The field behind the Ship Inn was known as the Middups. Perhaps, like the place name Midhope this meant a secluded field in the middle of a valley.
It was in this field that local weaver and talented musician David Turton calmed a bellowing bull by tuning up his bass viol and playing a chorus from Handel.
The Ship sounds a likely name for an inn next to an inland waterway but alternatively it might refer to a shippon or cow shed.
Horbury Bridge 1906
My thanks to Paul Spencer who pointed out, via Twitter, that there was a blacksmith’s close to the old ‘barn’. He sent me a copy of the Ordnance Survey map of Horbury Bridge for 1906 which I’ve superimposed on a present day aerial view. The ‘barn’, which I’ve highlighted in yellow, isn’t shown on the 1906 map but its footprint doesn’t overlap the older building – long demolished – immediately to the north, so it could be a century old.
I’ve always wondered exactly how the Old Cut, abandoned and filled in during the twentieth century, fitted in to the layout of the Brig.
The river bridge of the early twentieth century was narrower than the modern version and crossed the river at a slightly different alignment.
Link; Account by Baring-Gould ofthe story of David Turton and the bull. This doesn’t mention that this took place in the field known as the Middups. My source for that was Horbury man Bernard Larrad, born (c. 1895-1980), who also told me that he had a photograph of himself as a baby sitting on Baring-Gould’s knee. Why he was so honoured wasn’t explained. As far as I remember, Bernard didn’t claim to be related to Baring-Gould.

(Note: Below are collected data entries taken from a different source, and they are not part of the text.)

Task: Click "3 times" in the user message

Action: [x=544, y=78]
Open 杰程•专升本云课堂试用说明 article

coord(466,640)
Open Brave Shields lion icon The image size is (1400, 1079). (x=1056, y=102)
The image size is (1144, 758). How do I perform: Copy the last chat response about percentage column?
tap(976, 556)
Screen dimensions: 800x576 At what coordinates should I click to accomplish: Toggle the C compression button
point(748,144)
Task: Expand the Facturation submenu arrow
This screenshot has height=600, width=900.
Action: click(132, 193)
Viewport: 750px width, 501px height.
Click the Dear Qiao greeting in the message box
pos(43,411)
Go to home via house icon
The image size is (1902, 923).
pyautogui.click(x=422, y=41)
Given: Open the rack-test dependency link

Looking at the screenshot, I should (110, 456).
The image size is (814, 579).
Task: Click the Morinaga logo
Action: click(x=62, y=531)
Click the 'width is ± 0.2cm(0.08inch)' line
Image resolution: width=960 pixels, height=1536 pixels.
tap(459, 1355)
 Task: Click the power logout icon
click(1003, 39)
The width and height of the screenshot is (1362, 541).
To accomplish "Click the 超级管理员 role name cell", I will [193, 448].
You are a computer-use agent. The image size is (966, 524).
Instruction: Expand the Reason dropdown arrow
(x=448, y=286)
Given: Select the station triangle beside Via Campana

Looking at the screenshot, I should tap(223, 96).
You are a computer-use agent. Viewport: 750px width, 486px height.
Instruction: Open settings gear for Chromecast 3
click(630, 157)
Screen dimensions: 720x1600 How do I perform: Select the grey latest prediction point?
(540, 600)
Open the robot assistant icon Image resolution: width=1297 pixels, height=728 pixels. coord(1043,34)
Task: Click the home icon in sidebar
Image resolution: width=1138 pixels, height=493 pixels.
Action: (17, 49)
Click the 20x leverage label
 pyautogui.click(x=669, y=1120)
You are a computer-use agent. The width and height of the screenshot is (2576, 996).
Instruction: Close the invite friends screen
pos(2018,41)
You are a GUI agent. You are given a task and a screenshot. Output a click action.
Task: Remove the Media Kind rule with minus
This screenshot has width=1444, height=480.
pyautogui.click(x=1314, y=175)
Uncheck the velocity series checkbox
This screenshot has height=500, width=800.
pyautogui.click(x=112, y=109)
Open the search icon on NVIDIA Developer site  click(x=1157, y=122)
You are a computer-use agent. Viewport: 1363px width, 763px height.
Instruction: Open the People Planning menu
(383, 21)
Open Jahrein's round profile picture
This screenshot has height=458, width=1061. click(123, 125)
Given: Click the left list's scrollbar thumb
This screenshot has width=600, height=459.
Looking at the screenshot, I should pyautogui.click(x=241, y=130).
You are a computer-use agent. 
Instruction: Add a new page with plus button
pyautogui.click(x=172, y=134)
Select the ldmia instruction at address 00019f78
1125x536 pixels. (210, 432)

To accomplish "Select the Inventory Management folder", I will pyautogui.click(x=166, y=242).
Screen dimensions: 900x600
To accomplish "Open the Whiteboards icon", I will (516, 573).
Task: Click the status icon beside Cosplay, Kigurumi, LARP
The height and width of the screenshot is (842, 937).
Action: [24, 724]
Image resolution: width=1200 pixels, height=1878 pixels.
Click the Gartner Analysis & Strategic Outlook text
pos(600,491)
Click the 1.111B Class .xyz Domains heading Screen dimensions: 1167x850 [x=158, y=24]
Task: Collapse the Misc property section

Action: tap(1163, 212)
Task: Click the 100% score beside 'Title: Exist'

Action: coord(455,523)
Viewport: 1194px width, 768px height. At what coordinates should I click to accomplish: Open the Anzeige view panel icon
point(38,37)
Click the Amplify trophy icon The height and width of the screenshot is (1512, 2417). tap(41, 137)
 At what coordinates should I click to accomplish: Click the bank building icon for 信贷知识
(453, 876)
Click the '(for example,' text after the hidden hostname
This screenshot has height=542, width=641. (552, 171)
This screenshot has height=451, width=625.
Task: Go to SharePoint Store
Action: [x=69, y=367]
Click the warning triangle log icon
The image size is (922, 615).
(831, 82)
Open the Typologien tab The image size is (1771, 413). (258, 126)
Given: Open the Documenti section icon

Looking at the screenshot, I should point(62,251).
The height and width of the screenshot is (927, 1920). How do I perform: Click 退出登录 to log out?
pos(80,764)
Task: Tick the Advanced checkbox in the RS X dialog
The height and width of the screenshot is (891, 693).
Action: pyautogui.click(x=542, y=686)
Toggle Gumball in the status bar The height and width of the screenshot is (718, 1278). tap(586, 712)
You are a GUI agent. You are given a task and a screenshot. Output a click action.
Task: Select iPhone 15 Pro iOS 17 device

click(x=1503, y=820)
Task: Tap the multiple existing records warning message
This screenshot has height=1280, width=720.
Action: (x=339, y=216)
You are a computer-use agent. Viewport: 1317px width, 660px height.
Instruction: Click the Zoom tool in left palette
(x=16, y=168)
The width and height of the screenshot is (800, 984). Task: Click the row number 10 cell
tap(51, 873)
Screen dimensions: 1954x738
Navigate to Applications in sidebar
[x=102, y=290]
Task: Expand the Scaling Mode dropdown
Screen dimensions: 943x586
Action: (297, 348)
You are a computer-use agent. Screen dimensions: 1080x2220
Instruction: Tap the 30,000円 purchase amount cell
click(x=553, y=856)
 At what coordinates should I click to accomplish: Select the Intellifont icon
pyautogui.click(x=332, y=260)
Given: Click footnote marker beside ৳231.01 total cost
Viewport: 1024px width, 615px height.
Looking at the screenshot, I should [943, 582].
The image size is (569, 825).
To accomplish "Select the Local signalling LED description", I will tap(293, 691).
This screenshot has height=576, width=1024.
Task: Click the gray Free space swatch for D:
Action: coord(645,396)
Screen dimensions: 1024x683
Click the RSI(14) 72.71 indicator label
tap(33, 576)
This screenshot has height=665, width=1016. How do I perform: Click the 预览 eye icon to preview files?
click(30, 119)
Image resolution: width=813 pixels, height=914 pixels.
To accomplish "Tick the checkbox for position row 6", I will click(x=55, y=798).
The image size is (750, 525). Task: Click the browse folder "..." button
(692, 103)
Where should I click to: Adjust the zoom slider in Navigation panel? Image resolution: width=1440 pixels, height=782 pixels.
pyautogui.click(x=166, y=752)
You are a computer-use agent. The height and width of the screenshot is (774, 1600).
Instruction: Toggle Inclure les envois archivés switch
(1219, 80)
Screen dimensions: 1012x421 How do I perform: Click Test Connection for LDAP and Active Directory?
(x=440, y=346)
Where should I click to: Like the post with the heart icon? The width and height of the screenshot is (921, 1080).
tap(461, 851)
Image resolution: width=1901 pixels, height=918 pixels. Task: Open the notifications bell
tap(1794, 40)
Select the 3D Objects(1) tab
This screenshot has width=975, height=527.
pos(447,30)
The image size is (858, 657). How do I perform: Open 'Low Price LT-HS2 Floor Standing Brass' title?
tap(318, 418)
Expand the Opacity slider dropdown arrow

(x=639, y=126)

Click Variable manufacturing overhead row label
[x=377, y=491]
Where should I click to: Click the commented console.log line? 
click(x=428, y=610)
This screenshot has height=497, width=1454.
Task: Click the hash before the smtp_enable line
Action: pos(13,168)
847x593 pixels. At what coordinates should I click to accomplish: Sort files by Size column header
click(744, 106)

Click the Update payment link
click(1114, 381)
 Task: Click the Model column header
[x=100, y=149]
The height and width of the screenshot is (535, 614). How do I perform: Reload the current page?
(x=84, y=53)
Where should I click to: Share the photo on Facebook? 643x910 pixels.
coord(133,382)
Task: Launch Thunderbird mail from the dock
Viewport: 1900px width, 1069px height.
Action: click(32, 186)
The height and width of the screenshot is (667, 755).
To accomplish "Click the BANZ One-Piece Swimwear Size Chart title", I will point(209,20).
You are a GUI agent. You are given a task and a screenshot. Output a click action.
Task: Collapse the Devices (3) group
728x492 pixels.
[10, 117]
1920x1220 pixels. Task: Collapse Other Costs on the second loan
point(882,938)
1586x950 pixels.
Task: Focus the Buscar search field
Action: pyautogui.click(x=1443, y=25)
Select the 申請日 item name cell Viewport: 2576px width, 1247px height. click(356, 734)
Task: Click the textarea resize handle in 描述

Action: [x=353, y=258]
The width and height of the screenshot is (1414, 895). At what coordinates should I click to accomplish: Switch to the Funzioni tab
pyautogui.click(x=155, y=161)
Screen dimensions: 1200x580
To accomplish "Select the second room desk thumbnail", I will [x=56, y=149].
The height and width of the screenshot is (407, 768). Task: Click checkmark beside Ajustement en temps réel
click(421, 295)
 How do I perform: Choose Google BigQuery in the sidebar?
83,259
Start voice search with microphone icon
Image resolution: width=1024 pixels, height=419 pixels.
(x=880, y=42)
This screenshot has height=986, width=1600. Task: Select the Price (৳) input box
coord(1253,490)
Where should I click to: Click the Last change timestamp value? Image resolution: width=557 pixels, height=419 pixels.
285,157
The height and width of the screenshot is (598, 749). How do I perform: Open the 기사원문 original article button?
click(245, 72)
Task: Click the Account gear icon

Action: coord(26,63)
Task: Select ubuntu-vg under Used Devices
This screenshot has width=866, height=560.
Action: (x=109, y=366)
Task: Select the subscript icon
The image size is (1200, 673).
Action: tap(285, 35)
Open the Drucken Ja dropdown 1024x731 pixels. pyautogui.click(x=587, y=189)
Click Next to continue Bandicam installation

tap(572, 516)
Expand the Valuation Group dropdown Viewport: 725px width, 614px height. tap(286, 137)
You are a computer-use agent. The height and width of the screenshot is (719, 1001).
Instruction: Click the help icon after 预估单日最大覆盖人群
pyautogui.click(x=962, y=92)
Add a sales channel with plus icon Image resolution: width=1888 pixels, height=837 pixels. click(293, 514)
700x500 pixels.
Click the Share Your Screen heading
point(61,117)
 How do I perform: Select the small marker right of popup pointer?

No dawn chorus this morning or if there is we’re not going to hear above the whistling, rattling wind but at 4.30 we hear the recycling bin, which we’ve put out on the pavement, blow over. I don’t want any paperwork I might have put in there blowing down the road so I pull on some jeans and grab my jacket and wedge it back under the lamp-post. But it blows over again 15 minute later so I have to trot out again and bring back to the shelter of the porch until breakfast time.